私達は壁上からの援護射撃を充分に受けつつ豚鬼軍と戦う事ができ、さしも暗示に掛けられていた豚鬼等も次第に暗示が解け自分達の劣勢を理解していった。
(あっアンタは! アンタ等はもう敗けなんだ! 頼む、引いてくれッッ!!)
長刀使いヴァントは命を救ってくれた豚鬼をその戦の中で再度出会い、彼を退却させた。その豚鬼は豚鬼軍の中で一定の階級にいたらしく、事態を飲み込むと全軍に撤退を呼びかけたのだと言う。

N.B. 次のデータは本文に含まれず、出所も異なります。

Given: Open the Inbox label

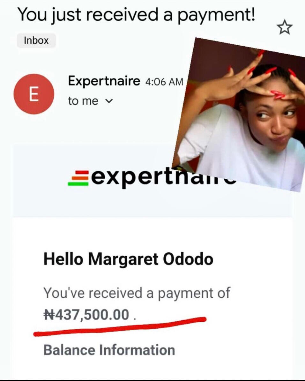Looking at the screenshot, I should [x=36, y=41].
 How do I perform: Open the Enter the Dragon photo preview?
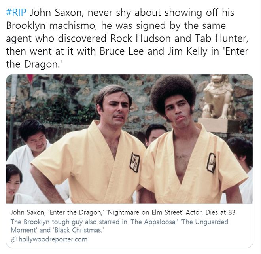pos(129,139)
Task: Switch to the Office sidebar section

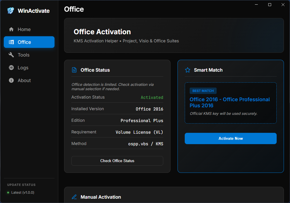Action: point(29,42)

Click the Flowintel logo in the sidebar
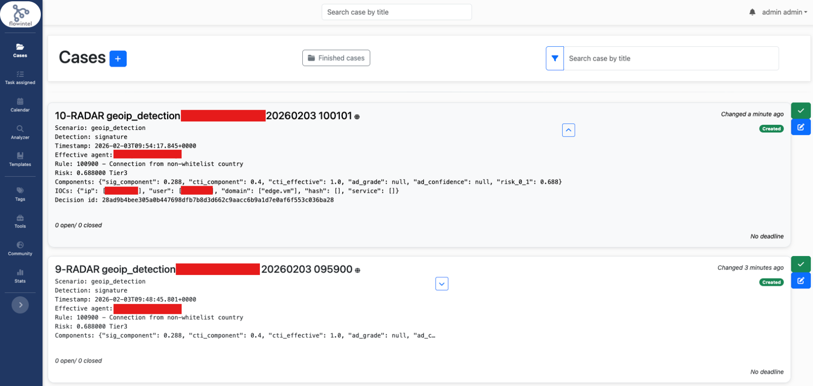(20, 15)
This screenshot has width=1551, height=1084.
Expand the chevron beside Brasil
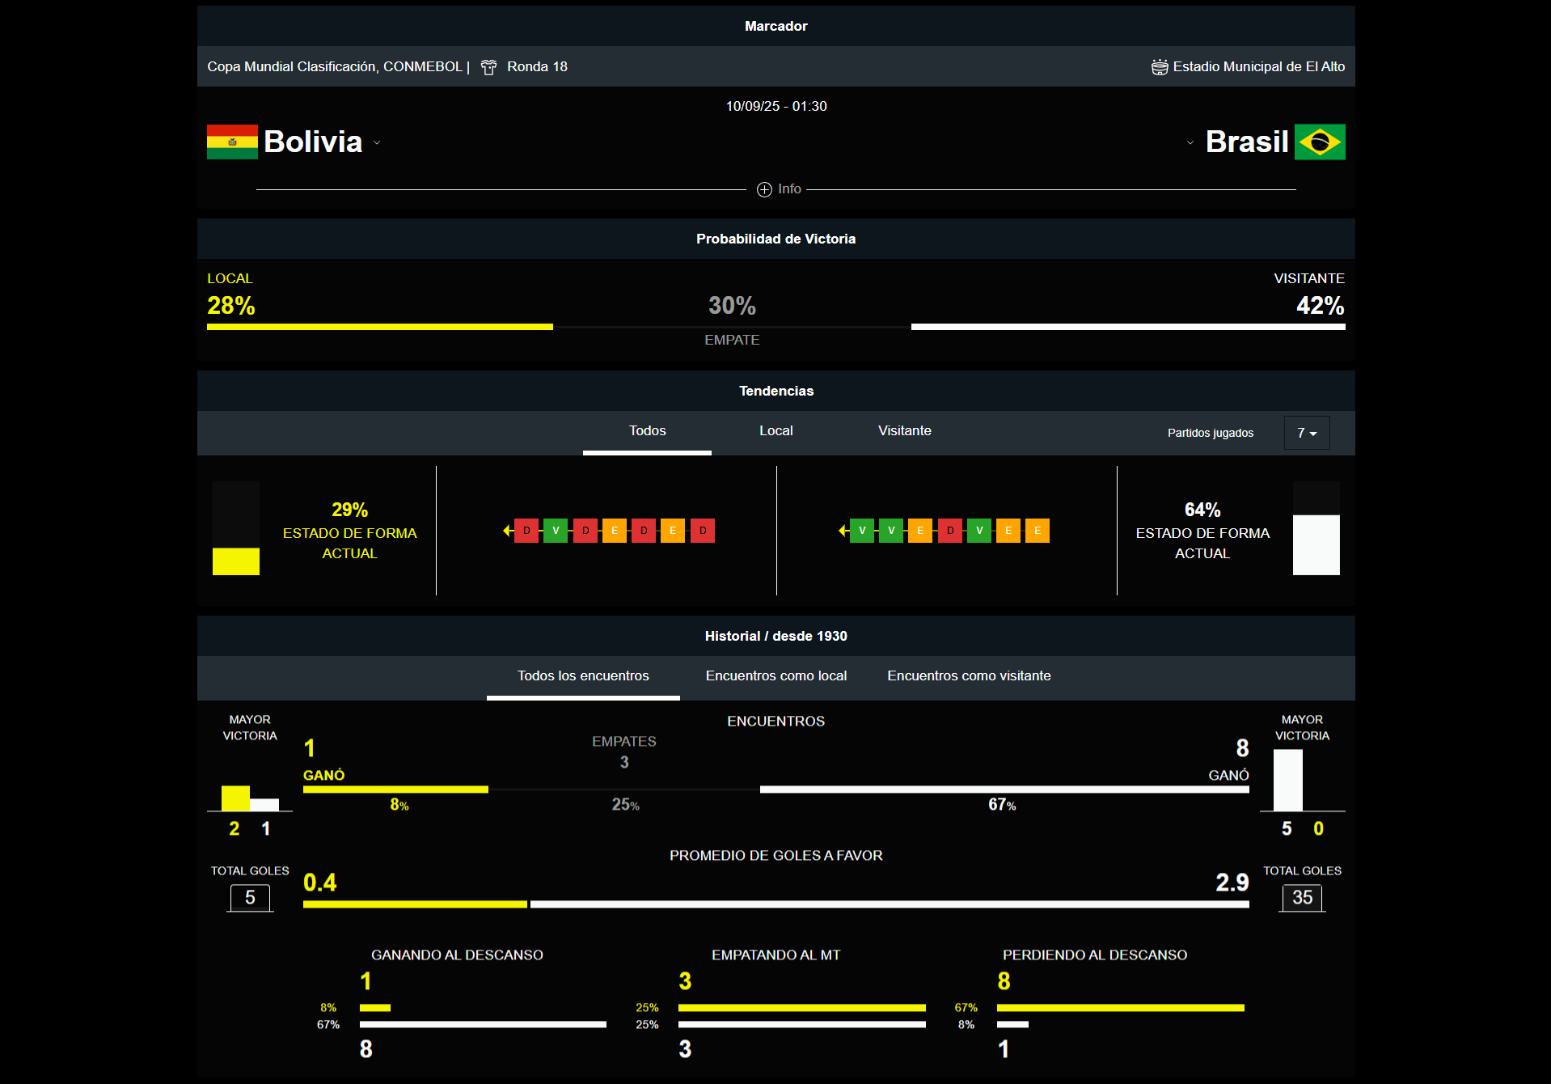pos(1190,142)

かくしてバレーナ防衛隊は豚鬼軍の野望、そして侵攻を食い止めたのだった。
(アンタ等ティルナノーグか! 古豪だな……! 素晴らしい戦ぶりだったな!)
戦の後冒険者斡旋会が引き連れて来た冒険者の内我等のギルドを知る人に声を掛けられた。何やら有名ギルドの人だったみたいだけれど……。
あの時、初めて邪神リブラスとルディエが現世にその魂を顕現させた時――バレーナ領主館と豚鬼軍で光の柱が噴き出した。それぞれの邪神達はその地下深くに封印されていたのだと言う。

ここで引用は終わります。